Alejandro IV

"Aigos" (323-ca.311 a.C.). Hijo póstumo de Alejandro Magno y de Roxana, que nunca alcanzó el poder. Nació el año de la muerte de su padre y fue proclamado rey de Macedonia conjuntamente con Filipo III Arrideo, un tío suyo deficiente mental, pero se convirtió en un simple peón de las maquinaciones de los sucesores de Alejandro. Desde Babilonia fue conducido a Europa con su madre y los regentes Pitón y Arrideo. Eurídice, mujer de éste, se apoderó del gobierno, y expulsó a Roxana y a su hijo. Pero socorridos por Poliperconte, tutor del joven Alejandro, volvieron a Macedonia, hicieron dar muerte a Arrideo y a Eurídice y el gobierno fue puesto en manos de Poliperconte y Olimpia, madre de Alejandro el Grande.
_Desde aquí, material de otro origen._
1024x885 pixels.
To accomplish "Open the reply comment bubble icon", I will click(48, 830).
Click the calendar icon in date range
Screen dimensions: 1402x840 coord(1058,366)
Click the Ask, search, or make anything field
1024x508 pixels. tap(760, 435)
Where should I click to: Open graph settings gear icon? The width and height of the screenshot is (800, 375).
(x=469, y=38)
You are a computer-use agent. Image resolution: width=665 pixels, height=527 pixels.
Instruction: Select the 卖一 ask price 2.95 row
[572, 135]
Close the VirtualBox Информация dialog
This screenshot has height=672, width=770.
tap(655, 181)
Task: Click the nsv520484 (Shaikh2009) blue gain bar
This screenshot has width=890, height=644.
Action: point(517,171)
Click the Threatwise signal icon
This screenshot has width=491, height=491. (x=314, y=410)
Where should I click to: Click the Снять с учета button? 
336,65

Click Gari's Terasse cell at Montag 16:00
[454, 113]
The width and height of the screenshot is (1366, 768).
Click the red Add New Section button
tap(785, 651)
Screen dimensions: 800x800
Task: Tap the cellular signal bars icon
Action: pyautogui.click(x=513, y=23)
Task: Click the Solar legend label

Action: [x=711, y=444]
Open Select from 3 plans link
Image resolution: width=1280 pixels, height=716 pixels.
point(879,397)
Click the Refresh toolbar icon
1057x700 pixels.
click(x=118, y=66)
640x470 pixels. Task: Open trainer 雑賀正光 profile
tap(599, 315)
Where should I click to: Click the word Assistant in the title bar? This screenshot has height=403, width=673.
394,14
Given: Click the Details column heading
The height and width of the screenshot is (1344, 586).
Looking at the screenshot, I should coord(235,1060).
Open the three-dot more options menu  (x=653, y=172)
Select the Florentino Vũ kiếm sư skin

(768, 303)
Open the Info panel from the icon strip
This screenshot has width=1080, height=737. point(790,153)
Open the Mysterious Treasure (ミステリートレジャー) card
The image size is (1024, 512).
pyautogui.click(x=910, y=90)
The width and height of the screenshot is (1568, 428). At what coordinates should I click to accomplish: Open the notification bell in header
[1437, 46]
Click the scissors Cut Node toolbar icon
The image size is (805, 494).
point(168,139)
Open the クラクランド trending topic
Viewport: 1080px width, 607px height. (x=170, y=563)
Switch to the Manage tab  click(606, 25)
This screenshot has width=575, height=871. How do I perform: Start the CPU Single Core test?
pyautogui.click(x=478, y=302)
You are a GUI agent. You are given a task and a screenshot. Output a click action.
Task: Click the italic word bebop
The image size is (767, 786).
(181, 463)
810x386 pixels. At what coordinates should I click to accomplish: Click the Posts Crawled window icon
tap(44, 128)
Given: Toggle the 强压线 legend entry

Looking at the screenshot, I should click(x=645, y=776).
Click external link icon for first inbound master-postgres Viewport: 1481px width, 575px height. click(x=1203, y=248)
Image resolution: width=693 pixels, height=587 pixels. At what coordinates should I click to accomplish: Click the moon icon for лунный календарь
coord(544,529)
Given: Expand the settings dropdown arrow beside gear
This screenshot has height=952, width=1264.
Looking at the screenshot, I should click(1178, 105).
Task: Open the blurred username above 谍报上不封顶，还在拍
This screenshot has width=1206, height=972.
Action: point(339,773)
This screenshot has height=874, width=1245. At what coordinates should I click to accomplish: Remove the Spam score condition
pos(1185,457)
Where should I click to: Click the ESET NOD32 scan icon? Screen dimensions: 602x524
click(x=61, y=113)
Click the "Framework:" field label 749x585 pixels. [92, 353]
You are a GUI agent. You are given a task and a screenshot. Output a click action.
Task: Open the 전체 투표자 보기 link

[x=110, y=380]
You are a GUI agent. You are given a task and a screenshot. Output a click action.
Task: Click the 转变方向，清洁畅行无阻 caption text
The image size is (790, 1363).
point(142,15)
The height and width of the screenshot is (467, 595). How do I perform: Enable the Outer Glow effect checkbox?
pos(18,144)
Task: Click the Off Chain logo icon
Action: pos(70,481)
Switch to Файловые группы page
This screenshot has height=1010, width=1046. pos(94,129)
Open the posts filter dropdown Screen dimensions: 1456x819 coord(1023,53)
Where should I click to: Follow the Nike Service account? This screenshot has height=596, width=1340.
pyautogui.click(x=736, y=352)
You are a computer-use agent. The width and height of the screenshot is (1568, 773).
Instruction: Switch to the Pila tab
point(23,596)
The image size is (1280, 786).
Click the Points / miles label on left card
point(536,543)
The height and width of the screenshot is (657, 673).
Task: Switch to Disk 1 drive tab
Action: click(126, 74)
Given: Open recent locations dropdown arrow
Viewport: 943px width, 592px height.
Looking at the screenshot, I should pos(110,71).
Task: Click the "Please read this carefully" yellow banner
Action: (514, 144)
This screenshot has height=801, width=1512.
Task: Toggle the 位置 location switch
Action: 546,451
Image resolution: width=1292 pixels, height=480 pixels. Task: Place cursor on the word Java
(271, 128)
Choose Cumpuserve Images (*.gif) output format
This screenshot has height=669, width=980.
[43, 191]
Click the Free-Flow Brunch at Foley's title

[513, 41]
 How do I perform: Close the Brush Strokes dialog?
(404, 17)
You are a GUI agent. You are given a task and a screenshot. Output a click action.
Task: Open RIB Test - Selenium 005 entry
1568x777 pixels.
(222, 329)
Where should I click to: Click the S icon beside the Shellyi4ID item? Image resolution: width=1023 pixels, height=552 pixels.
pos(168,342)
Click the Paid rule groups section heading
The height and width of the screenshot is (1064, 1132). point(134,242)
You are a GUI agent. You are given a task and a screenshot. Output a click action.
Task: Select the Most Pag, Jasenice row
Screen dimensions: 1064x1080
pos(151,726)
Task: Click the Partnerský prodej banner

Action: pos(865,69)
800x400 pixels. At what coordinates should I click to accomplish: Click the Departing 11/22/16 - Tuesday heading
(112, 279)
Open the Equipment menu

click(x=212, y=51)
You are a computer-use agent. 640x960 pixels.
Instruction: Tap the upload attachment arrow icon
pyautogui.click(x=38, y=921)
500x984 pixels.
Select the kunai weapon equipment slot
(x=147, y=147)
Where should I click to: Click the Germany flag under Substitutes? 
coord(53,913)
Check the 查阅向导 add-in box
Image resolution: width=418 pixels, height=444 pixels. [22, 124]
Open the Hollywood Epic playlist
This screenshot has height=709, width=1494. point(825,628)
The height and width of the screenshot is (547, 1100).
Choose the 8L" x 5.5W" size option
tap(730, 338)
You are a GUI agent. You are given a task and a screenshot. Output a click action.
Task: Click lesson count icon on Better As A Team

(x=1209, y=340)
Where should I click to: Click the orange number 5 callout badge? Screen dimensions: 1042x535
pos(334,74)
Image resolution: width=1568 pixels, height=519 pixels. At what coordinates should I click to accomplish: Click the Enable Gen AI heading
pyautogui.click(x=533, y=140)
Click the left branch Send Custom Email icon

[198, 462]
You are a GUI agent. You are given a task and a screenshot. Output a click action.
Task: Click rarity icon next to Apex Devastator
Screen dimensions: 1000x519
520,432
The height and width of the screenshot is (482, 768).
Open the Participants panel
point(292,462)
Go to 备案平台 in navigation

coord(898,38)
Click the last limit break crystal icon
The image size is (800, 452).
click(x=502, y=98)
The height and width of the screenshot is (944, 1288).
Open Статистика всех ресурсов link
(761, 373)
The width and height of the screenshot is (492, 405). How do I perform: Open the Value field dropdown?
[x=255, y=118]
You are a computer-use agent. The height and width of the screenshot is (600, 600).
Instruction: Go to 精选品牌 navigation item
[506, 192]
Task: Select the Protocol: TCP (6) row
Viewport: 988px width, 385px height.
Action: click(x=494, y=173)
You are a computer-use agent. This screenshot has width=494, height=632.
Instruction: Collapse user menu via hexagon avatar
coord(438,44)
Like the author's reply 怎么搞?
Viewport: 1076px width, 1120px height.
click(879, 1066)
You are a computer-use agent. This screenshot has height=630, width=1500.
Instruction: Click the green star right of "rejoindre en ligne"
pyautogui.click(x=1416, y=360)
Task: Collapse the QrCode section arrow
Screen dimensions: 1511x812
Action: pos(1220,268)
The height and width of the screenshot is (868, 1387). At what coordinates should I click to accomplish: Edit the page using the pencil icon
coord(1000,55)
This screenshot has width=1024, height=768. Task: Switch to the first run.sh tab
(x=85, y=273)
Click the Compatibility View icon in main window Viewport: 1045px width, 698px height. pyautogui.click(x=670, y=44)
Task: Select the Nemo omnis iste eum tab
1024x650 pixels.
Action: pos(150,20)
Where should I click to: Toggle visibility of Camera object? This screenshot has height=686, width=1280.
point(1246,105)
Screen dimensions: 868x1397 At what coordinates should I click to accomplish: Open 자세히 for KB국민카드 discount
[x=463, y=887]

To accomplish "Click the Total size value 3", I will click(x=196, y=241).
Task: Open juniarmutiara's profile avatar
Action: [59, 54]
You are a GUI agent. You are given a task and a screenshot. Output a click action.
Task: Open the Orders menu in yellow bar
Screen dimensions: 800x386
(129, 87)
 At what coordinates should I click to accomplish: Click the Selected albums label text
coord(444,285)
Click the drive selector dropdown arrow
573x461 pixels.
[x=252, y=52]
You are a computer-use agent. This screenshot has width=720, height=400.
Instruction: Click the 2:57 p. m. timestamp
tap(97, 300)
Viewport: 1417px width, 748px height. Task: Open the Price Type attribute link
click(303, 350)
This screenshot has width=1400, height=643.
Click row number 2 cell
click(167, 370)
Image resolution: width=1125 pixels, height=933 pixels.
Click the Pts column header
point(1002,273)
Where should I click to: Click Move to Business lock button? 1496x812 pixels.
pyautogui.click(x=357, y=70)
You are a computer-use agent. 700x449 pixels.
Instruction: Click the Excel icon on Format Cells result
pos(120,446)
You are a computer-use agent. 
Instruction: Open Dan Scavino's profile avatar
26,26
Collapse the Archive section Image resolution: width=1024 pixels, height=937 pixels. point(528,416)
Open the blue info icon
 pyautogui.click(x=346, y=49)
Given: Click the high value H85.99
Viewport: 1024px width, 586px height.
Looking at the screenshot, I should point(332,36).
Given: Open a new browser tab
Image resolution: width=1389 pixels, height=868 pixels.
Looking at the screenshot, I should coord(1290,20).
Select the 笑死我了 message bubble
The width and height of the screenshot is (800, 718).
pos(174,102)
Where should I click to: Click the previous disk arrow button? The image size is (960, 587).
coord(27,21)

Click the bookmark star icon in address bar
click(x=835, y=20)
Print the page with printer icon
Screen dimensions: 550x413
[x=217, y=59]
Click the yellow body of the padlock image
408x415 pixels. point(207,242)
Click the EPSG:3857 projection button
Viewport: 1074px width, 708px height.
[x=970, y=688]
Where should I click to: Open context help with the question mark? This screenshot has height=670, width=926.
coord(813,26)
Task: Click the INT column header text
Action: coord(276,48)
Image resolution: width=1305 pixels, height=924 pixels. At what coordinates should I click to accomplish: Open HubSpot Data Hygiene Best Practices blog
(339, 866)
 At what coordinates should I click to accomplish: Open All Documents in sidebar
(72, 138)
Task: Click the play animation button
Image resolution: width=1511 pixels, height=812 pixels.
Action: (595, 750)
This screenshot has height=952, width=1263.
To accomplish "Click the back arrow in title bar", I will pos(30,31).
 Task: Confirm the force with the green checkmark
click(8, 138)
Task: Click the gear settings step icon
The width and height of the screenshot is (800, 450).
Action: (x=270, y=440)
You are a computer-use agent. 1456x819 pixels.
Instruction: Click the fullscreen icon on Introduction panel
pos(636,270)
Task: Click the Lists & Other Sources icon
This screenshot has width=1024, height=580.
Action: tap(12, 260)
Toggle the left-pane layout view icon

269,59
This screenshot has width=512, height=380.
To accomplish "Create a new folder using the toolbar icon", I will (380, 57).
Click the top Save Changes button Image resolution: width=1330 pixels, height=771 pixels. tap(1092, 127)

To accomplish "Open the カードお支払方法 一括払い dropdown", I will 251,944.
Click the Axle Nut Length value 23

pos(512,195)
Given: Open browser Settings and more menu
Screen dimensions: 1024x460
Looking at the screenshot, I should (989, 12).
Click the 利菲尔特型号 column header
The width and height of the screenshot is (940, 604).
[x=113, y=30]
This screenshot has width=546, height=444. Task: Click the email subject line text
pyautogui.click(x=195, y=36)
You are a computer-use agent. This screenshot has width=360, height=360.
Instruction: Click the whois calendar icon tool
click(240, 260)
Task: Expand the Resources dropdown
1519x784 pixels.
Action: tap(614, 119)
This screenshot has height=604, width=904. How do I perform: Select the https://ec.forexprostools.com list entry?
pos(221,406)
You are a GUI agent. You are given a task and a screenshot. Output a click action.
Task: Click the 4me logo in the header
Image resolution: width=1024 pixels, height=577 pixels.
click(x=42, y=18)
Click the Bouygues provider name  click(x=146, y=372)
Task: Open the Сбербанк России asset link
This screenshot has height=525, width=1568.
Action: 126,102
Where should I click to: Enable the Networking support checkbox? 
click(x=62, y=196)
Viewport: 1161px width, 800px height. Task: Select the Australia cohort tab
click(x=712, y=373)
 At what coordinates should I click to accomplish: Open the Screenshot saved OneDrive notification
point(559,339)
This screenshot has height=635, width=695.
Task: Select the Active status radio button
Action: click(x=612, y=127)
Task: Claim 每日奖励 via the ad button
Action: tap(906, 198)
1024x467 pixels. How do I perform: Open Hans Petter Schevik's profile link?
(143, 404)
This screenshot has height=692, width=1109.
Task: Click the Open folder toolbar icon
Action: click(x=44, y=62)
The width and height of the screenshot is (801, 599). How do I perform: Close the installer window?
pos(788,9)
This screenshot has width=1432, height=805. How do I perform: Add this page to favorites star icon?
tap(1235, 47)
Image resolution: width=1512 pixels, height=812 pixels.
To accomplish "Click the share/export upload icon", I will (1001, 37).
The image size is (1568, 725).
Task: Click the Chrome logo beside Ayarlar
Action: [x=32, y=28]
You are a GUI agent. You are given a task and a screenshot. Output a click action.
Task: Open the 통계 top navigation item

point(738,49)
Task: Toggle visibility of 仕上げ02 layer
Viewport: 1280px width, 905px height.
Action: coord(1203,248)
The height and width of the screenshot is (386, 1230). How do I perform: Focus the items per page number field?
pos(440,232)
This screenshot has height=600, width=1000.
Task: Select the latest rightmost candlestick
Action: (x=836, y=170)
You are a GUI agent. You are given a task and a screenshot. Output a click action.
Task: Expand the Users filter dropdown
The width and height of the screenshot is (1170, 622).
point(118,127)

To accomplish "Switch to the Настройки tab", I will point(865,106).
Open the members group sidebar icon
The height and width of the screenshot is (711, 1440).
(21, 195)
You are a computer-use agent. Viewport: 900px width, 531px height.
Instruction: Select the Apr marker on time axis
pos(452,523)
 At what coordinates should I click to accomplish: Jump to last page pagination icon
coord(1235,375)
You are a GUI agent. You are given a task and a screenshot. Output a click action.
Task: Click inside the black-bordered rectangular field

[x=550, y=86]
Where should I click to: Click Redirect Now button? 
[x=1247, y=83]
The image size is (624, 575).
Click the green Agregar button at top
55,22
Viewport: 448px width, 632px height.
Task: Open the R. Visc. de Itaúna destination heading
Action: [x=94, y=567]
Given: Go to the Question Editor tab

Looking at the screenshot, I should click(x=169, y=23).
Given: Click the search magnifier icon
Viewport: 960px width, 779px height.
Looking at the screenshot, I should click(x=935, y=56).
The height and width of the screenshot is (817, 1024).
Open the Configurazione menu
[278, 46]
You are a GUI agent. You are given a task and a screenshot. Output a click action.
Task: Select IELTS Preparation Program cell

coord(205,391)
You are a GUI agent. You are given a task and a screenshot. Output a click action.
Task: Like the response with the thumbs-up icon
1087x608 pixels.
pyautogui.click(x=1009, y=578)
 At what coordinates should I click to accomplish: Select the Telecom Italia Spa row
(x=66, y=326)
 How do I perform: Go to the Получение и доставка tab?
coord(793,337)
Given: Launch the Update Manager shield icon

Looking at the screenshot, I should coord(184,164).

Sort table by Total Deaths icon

Él y su madre cayeron en manos de Casandro, gran enemigo de la casa de Alejandro, durante el asedio de Pidna en el 316. Antígono el Cíclope se sirvió del nombre de Alejandro IV en su intento de restaurar el imperio de Alejandro. Como consecuencia de ello, Casandro, que tenía confinados en Anfípolis a Alejandro y a su madre, mató a ambos.